Lots happening.  The city is proposing to move R2DToo (Right to Survive Too) closer to OMSI.

The South Campus refugee camp, closer to MercyCorps, and Dignity Village near the airport, could be involved in prototyping dymaxion lifestyles (my storyboard).

DSCF0823

An individual may not live this way through many chapters, but in any chapter, many may be living this way.  Ibrahim was understandably skeptical on KOIN.

I've been location scouting the area for years.

Regarding telecommunications, Blue House Studios, a source of Synergetics videos, has no need of the 1000 Mbps speed bandwidth, tested for a month.  I've scaled back to 40 Mbps down, 12 up, plus Prism TV on the side.

If we need rack space with fatter pipes, that will not have to be to / from the local campus, at least not in the near term.

CenturyLink sent an engineer over this morning, changing the POP connection to DHCP (technical) and adding a TV box.  My Samsung is on order -- or was.  The model I'm seeking is hard to find.

At the same time R2DToo is coming under pressure to move, the property owners around Hinson Baptist Church are once again agitating to shutter the rain shelter, inhibiting social services.

Food Not Bombs is not the problem.  We're well behaved and beloved by churches, temples etc.  We're the darling of charitable causes.

But FNB only uses said pavilion one or twice a week for a few hours. What else goes on?  The neighbors have their stories.  They're worried about property resale values.

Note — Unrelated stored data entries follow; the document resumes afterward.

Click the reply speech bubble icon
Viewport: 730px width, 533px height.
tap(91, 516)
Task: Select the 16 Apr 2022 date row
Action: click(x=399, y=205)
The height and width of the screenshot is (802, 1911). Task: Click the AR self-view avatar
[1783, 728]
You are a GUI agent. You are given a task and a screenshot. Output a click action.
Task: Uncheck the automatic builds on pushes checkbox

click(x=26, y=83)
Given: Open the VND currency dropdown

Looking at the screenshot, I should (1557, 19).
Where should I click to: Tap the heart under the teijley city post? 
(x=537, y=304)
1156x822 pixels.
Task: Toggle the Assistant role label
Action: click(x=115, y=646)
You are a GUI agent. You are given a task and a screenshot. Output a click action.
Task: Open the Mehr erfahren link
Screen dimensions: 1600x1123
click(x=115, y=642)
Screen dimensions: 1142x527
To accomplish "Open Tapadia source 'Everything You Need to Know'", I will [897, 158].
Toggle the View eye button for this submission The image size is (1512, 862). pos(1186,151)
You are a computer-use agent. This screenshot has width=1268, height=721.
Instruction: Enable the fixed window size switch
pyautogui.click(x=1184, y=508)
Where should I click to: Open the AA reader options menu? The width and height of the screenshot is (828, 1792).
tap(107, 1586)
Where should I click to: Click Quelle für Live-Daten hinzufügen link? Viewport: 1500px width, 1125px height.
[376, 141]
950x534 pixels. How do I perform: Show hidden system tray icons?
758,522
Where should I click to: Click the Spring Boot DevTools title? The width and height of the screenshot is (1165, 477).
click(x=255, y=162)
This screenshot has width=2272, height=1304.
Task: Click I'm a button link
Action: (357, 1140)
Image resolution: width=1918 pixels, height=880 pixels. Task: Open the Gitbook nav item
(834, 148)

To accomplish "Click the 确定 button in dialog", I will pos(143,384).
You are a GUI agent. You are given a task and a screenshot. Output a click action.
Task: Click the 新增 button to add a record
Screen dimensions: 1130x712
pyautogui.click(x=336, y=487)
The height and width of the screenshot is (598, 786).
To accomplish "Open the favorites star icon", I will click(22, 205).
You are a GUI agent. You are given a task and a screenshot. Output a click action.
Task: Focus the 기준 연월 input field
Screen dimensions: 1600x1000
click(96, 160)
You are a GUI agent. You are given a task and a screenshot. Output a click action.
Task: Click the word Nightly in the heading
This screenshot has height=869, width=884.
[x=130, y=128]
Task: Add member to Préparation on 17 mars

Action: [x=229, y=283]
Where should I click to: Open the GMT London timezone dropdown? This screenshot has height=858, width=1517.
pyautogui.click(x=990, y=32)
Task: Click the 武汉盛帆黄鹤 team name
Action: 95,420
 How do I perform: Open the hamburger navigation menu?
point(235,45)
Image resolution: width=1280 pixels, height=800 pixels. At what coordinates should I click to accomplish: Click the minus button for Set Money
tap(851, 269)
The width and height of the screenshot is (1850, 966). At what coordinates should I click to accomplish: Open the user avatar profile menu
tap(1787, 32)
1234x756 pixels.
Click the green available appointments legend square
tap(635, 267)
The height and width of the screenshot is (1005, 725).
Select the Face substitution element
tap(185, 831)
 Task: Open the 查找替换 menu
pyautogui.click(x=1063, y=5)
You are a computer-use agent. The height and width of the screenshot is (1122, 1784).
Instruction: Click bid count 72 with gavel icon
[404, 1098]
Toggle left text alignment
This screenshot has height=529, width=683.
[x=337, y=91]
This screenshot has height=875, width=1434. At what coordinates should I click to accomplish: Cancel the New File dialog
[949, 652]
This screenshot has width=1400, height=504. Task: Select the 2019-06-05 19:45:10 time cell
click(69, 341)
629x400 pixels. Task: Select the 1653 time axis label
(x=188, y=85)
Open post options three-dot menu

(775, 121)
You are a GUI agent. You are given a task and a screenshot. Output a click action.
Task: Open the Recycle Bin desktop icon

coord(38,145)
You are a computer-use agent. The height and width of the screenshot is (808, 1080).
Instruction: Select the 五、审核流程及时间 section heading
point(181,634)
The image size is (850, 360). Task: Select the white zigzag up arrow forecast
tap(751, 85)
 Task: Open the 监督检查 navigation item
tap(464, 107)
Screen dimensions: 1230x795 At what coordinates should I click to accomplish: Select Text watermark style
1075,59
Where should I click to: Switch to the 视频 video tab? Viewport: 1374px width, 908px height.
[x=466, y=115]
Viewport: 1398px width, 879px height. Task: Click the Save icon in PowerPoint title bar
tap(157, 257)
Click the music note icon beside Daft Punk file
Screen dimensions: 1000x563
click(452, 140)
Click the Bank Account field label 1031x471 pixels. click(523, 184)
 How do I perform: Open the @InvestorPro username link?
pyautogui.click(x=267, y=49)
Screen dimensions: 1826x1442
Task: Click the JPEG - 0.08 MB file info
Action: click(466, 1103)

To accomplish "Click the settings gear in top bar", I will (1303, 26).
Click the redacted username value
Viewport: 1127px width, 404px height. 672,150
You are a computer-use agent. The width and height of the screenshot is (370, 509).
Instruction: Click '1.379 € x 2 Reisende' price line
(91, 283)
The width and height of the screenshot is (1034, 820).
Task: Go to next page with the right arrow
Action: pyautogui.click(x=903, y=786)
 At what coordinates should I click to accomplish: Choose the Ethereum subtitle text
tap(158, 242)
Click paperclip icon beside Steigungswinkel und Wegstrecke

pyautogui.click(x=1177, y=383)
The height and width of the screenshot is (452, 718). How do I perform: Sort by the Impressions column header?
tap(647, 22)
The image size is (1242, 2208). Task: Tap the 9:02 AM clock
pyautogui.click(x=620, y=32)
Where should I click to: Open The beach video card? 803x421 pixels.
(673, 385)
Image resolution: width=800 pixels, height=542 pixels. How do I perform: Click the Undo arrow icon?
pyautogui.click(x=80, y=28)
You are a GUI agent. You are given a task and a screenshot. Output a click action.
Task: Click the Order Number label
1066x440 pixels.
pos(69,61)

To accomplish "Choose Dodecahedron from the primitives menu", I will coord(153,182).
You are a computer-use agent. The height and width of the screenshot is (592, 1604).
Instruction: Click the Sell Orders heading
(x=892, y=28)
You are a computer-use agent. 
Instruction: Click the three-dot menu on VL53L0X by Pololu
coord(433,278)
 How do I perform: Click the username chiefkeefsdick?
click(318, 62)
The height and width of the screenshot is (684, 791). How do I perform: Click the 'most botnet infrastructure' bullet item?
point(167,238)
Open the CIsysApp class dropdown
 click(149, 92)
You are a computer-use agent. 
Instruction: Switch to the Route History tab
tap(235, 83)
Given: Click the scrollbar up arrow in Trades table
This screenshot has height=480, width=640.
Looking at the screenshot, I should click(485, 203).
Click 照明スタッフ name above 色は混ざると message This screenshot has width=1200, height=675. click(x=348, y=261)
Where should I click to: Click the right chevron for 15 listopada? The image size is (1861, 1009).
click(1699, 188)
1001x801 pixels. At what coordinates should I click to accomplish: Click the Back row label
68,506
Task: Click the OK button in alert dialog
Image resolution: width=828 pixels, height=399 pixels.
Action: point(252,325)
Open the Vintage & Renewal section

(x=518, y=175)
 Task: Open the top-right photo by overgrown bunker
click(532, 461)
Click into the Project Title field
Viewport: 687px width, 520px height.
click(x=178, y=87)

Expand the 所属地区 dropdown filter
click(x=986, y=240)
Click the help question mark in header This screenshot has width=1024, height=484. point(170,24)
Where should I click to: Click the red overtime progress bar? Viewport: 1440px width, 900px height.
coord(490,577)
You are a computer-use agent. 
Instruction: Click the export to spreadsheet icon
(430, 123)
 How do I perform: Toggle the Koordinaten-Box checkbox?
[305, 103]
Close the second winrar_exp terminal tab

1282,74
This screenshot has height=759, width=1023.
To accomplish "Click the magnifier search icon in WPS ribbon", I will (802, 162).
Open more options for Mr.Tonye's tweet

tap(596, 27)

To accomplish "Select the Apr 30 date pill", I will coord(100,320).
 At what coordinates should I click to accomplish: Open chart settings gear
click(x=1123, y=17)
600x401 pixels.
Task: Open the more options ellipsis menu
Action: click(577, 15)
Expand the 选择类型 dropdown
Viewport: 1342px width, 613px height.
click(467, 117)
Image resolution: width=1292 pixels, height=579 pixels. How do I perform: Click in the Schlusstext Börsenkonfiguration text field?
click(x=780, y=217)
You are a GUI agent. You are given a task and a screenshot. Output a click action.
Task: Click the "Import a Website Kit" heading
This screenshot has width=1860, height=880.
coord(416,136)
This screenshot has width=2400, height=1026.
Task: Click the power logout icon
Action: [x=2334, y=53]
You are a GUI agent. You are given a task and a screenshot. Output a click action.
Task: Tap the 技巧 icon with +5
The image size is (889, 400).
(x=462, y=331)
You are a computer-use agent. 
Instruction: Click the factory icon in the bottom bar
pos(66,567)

So I suggested via the FNB listserv that we think about thinking short term and long.  The church itself might be open to our petition to help refugees on cold dark days.  They have a beautiful facility that stands idle much of the time.  Or Parks and Recreation could give us a key to the rain shelter.

As for the OMSI serving, with R2DToo's houseless as "astronauts of the future" (testing products and workflows for dymaxion living), that's an idea that'd need more buy in to fly.   

Dignity Village (EPCOT West), closer to the airport, should be part of the planning process.

Glenn wrote a good letter to Southeast Examiner, published this May 14, asking if earthquake preparedness might include maintaining one of the world's best gravity-powered city water systems, already paid for an operational.

If we loose power in an earthquake, like at Fukushima, having the Mt. Tabor reservoirs at the ready makes plenty of sense.